Teenage hero a real lifesaver

Instinct: James Blair. Picture: Steve Ferrier/The West Australian

When James Blair, 15, realised his mother Ros was frantically signalling from the boat that had taken the family snorkelling in Thailand in December, one word came to mind: shark.

James, who was in the water about 100m away, swam as fast as he could to the boat.

What he saw when he got there will stay with him for ever. It had nothing to do with a shark attack.

A man wearing a lifejacket was being hauled aboard after James' cousin Murray Blair, 14, had swum into him and, realising he was face down and lifeless, towed him to the boat.

James, a lifesaver at the Floreat Surf Life Saving Club, had completed his bronze medallion just a week earlier.

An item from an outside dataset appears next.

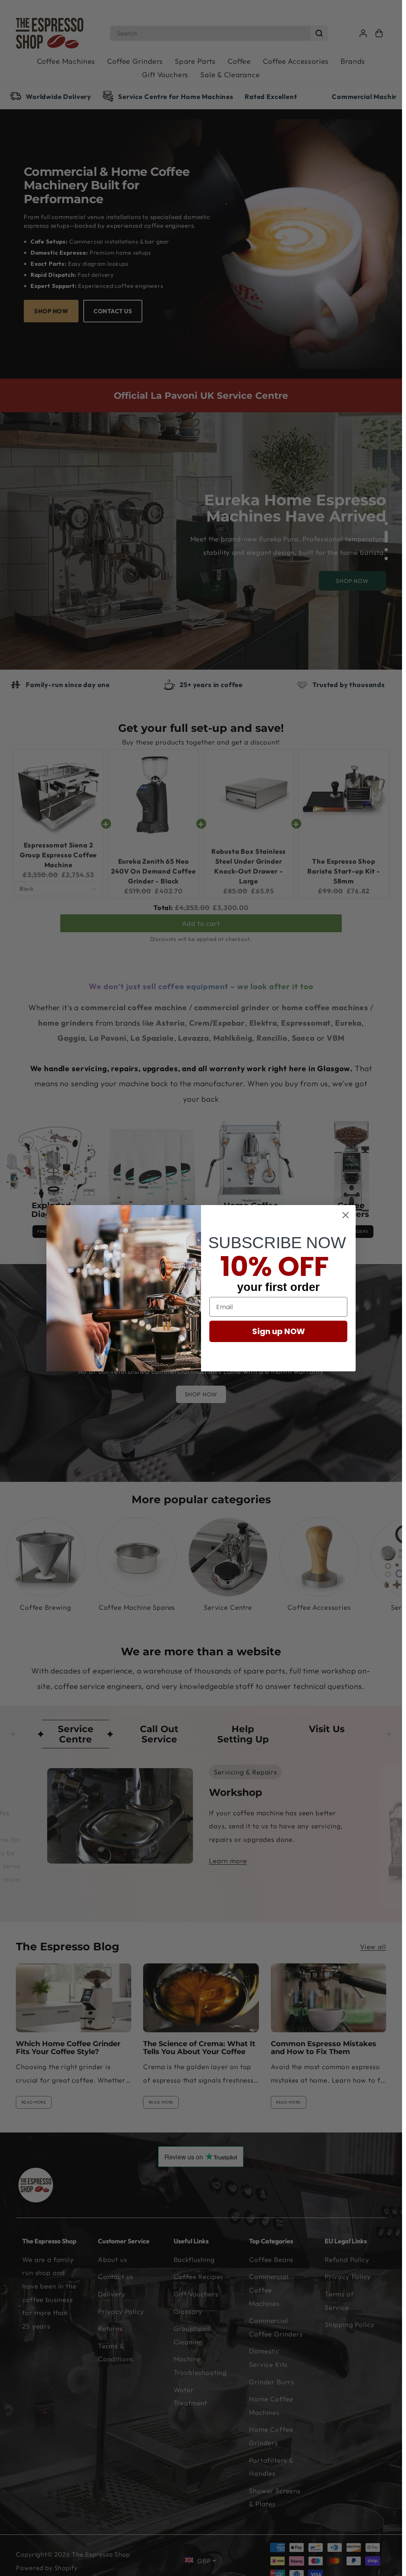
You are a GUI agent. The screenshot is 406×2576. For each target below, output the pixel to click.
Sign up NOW (278, 1331)
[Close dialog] (345, 1215)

He said yesterday he could remember "as clear as daylight" what his father, John, also on the boat, told him: "James, take a breath, you know what to do."

"That's when I knew I would have to resuscitate this man, or at least try," James said.

James' father told the boat driver to signal to a nearby boat from which the man had apparently come to follow as they sped to a nearby medical centre.

And James swung into action, directing family members to help as he and his father worked to revive the man with breaths and chest compressions.

Mrs Blair used bottled water to wash the man's mouth and provided water to James to wash his own mouth.

James' sister Jenna, 17, counted out the resuscitation cycle and Murray helped keep the man's body in the right position and clean his airways.

The boat trip took about 15 minutes but to James "it actually seemed like for ever".

As they pulled into Phi Phi Island bay, the man's lips went from pale blue to a richer colour, and then back to normal.

"At that point he was groaning, he was responsive, so he was alive and we knew that and I could feel a pulse," James said.

"He was conscious and breathing by himself. It was the best feeling I have had in my life."

At the beach they carried the victim into the medical centre, and a man from the victim's boat said he was a doctor and took over. Distraught relatives also arrived and James and his family stepped back and went to find a cool drink to process what had just happened.

When they returned the man had been taken to hospital.

The next day they tracked him down and when they called the hospital just before setting out to see him, they were told he had been discharged.

James said that in the immediate aftermath it almost seemed like a dream, but looking back he realised he had acted on instinct.

"Surf life saving trains you so well that it becomes part of your instinct," he said.

Floreat Surf Life Saving Club president Albert Iten said they were all proud of James and the rescue was a tribute to all those members who had helped equip him with the skills needed during a moment of crisis.

James' story will feature as part of a documentary series to mark a decade of Telstra's partnership with Surf Life Saving Australia.